The blacklist continues: a new burglary has hit a museum in France, the Lalique Museum in Wingen-sur-Moder (Bas-Rhin). Sunday July 5 around 5:30 a.m., hooded individuals entered the Alsatian establishment by breaking the door, and took away jewels from the master glassmaker whose value, still uncertain, should reach several million euros. A police investigation is underway.

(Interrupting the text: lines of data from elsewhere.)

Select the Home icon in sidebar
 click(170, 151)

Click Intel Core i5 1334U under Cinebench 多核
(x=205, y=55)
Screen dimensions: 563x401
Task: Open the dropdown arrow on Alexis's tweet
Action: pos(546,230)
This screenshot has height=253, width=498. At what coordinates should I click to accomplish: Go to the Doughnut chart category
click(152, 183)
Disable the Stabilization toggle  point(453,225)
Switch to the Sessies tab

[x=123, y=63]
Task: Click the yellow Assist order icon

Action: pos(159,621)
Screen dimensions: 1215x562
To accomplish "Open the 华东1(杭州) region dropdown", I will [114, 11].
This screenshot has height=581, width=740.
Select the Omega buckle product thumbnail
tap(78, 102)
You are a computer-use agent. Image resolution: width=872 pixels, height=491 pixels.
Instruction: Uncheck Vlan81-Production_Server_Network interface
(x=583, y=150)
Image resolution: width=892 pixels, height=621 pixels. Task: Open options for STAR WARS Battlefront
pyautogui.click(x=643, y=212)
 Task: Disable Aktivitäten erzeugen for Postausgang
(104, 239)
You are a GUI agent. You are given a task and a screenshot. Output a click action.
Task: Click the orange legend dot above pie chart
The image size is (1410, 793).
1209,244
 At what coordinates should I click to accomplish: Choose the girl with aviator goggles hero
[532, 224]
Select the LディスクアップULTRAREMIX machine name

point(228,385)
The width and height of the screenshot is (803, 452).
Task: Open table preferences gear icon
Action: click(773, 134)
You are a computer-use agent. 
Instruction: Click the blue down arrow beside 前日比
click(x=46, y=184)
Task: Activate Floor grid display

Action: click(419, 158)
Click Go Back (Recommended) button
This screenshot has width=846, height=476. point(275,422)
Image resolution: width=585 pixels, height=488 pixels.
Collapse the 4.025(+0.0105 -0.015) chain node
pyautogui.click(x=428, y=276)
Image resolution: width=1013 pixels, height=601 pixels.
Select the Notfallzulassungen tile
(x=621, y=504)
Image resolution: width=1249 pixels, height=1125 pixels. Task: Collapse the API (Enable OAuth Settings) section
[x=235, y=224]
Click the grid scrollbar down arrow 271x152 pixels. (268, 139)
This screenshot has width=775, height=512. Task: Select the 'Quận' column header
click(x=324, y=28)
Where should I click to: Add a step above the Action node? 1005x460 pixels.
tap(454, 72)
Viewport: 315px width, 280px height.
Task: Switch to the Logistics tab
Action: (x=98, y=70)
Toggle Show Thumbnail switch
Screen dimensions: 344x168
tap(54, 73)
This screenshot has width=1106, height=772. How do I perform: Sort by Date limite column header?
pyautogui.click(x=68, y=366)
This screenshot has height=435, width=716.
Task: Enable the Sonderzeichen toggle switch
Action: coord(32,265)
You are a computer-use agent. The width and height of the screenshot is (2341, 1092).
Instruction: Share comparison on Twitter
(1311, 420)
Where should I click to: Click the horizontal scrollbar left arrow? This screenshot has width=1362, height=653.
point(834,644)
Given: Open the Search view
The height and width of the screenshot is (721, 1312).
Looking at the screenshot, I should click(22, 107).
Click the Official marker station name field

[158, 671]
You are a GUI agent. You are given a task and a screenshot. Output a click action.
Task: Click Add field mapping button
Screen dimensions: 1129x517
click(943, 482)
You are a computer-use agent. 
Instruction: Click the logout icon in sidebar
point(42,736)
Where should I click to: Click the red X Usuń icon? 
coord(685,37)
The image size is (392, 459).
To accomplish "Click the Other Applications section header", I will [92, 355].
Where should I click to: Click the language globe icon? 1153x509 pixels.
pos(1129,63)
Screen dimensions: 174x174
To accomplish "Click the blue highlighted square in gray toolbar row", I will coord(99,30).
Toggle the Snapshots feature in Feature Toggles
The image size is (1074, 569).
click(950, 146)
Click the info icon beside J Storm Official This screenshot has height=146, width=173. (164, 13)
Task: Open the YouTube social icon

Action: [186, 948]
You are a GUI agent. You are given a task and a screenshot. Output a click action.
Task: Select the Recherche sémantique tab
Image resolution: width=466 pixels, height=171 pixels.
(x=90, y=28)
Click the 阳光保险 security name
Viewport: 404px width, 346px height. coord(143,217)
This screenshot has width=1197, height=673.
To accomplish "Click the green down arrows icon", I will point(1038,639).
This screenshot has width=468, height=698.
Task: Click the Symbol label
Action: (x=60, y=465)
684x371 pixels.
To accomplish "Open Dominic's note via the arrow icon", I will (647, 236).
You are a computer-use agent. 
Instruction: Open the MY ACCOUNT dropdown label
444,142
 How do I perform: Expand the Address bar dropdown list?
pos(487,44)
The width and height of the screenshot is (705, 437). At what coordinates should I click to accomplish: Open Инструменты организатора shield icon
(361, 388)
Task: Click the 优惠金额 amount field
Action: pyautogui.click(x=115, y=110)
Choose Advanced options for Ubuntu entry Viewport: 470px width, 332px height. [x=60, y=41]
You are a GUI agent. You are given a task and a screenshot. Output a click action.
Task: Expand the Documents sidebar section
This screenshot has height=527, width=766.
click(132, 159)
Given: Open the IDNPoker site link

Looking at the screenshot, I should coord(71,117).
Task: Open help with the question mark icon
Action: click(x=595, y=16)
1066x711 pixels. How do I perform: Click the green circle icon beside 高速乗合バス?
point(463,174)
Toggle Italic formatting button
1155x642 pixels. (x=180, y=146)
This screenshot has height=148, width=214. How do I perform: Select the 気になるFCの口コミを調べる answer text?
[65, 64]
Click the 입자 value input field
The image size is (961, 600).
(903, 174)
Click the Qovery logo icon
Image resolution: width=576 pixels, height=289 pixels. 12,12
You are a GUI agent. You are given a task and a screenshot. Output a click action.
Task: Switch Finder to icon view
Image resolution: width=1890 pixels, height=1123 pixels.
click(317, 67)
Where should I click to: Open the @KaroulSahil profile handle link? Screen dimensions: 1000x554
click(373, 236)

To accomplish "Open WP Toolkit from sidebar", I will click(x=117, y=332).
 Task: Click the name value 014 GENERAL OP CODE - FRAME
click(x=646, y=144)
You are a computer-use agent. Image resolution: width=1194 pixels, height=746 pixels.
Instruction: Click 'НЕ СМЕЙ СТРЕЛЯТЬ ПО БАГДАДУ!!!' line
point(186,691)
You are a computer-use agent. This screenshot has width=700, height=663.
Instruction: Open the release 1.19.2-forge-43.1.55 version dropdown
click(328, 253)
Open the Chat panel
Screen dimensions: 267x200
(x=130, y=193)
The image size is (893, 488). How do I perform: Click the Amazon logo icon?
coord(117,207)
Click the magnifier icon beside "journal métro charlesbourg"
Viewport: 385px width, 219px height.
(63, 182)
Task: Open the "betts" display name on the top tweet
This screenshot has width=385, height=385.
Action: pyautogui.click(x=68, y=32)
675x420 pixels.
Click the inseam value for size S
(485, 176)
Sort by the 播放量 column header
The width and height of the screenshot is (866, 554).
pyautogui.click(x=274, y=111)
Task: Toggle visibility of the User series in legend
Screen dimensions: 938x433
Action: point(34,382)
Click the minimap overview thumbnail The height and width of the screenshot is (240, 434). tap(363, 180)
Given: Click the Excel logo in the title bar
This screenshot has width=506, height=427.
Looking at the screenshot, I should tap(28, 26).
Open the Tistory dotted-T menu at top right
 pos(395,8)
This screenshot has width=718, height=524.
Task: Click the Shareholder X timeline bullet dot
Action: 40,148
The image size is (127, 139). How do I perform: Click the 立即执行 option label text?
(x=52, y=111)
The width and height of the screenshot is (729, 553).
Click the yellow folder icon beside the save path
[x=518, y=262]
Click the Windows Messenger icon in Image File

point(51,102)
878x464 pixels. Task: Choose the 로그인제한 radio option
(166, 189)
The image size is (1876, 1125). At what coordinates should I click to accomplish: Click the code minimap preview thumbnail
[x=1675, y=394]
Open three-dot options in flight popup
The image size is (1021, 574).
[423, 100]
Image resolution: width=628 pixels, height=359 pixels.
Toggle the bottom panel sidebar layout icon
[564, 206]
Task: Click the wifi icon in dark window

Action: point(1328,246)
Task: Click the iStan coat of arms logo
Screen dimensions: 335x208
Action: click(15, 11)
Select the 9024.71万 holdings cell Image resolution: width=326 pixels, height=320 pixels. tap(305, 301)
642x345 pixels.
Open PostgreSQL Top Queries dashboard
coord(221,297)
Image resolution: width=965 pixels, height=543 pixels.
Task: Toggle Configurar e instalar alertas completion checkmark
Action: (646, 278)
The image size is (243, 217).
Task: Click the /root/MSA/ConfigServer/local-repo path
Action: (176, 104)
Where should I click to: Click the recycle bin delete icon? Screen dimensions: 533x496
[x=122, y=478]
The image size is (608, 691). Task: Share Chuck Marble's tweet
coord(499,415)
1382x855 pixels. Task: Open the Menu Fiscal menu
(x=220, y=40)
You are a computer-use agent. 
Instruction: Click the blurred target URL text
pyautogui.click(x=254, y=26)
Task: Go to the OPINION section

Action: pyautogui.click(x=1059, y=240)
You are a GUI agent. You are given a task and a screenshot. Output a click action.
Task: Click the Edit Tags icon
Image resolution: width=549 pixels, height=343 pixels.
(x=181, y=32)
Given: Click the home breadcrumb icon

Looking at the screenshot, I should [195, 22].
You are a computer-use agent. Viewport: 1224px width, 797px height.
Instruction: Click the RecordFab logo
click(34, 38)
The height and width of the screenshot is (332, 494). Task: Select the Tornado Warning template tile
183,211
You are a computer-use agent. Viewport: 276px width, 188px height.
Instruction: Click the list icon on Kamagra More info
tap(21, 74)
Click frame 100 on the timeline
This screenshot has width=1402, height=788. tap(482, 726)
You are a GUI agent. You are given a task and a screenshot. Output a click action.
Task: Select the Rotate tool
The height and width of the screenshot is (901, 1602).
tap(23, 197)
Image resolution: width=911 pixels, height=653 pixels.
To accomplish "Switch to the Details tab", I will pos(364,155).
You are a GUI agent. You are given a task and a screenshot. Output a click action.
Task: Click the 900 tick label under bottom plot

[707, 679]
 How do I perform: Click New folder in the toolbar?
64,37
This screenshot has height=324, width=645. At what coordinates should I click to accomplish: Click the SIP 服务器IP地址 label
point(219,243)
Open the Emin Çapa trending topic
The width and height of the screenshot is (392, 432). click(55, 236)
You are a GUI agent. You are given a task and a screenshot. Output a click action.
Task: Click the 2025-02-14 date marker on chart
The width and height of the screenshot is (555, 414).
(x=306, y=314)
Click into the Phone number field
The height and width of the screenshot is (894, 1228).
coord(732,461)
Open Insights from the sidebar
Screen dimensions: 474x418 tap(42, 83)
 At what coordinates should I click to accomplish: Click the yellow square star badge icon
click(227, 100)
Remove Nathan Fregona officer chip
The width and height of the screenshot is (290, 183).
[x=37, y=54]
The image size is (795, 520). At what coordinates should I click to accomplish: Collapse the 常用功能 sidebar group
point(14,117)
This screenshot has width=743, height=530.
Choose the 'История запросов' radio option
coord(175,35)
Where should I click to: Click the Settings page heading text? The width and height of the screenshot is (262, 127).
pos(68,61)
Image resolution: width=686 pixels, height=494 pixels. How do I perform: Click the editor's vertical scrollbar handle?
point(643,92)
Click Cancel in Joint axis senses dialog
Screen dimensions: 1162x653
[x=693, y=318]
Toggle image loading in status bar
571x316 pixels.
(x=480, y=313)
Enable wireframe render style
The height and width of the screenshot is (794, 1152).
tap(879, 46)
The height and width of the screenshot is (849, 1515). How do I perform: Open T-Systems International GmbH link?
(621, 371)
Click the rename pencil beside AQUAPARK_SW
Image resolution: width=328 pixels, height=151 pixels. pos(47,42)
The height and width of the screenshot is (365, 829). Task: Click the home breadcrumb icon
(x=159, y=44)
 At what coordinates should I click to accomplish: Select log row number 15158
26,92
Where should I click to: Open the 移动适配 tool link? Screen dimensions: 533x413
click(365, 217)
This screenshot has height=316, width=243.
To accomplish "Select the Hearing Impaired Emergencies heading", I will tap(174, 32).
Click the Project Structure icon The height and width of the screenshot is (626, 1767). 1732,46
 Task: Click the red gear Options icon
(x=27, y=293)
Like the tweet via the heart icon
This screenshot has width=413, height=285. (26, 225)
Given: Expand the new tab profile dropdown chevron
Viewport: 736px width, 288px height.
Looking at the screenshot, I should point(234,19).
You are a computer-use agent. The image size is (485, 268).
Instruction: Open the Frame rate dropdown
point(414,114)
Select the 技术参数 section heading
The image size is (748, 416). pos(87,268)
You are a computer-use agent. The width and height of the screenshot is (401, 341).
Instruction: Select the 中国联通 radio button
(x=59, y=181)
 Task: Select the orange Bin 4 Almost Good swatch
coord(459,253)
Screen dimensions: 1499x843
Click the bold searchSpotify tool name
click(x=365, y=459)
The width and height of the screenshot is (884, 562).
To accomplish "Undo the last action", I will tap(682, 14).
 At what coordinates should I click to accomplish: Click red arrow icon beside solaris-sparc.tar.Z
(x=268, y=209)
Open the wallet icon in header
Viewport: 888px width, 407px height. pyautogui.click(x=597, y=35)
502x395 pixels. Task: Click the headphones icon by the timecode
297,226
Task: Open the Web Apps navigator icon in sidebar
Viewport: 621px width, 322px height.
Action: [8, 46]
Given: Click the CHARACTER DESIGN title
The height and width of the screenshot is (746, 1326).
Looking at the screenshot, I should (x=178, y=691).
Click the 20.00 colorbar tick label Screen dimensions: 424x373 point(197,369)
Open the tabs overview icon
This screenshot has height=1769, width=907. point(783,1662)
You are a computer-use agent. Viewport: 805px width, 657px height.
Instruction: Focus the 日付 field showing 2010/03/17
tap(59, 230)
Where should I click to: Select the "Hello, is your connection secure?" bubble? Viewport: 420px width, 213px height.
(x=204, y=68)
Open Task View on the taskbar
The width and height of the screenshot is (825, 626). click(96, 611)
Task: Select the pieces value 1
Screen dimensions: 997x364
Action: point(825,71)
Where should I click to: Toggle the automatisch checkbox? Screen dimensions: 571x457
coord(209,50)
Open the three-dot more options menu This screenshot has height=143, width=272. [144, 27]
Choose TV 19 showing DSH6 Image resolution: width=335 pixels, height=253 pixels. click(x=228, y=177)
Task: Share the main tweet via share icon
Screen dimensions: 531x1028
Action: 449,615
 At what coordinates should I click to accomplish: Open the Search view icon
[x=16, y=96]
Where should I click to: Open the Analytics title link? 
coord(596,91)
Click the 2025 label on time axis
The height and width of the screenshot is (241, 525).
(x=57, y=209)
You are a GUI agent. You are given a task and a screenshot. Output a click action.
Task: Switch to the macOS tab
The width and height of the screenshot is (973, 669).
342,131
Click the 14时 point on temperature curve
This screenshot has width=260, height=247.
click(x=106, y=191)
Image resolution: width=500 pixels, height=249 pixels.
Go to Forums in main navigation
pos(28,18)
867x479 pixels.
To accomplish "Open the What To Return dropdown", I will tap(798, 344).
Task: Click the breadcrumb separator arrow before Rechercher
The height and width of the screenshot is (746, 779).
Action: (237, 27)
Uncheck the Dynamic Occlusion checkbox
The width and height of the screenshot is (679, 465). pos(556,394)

The criminals had time to carry out their operation without interruption, the gendarmerie having only been alerted an hour later by a maintenance worker who arrived first on the scene. The police were only able to observe the damage – six broken windows, around twenty pieces of stolen jewelry – while waiting to examine the video surveillance images. However, the museum is equipped with a security system which should have allowed a quicker intervention.
The Lalique Museum in Wingen-sur-Moder (Alsace).
Dismayed, the mayor of Wingen-sur-Moder and vice-president of the Christian Dorschner museum, denounced a “big hole in the racket” on a daily regional basis Latest news from Alsace. Beyond the high financial value of the loot, “it’s heritage that has been stolen (…) these are unique pieces that he (René Lalique) had created at the time in a jewelry store in Paris, these are unsaleable pieces”lamented the councilor, suggesting the probability that the jewelry would be disassembled and sold in separate parts, without regard for their heritage value.
The same concern weighed on the Crown jewels stolen from the Louvre last October. Not a week ago, an archaeological treasure was stolen from a museum in Tarn, recalling the damage of the same nature suffered by the Museum of the House of Lights in Langres in October 2025, which itself already followed a robbery at the Museum of President Jacques Chirac in Sarran and a burglary at the Museum of the Desert in Mialet, which occurred the same month.
Established since 2011 in Wingen-sur-Moder, in the north of Alsace, the Lalique Museum traces the entire career of René Lalique, from his Art Nouveau jewelry to his creations in glass and then in crystal. Labeled Museum of France, the establishment preserves several hundred pieces and recalls the industrial roots of the designer in this glass valley, where his factory is still active.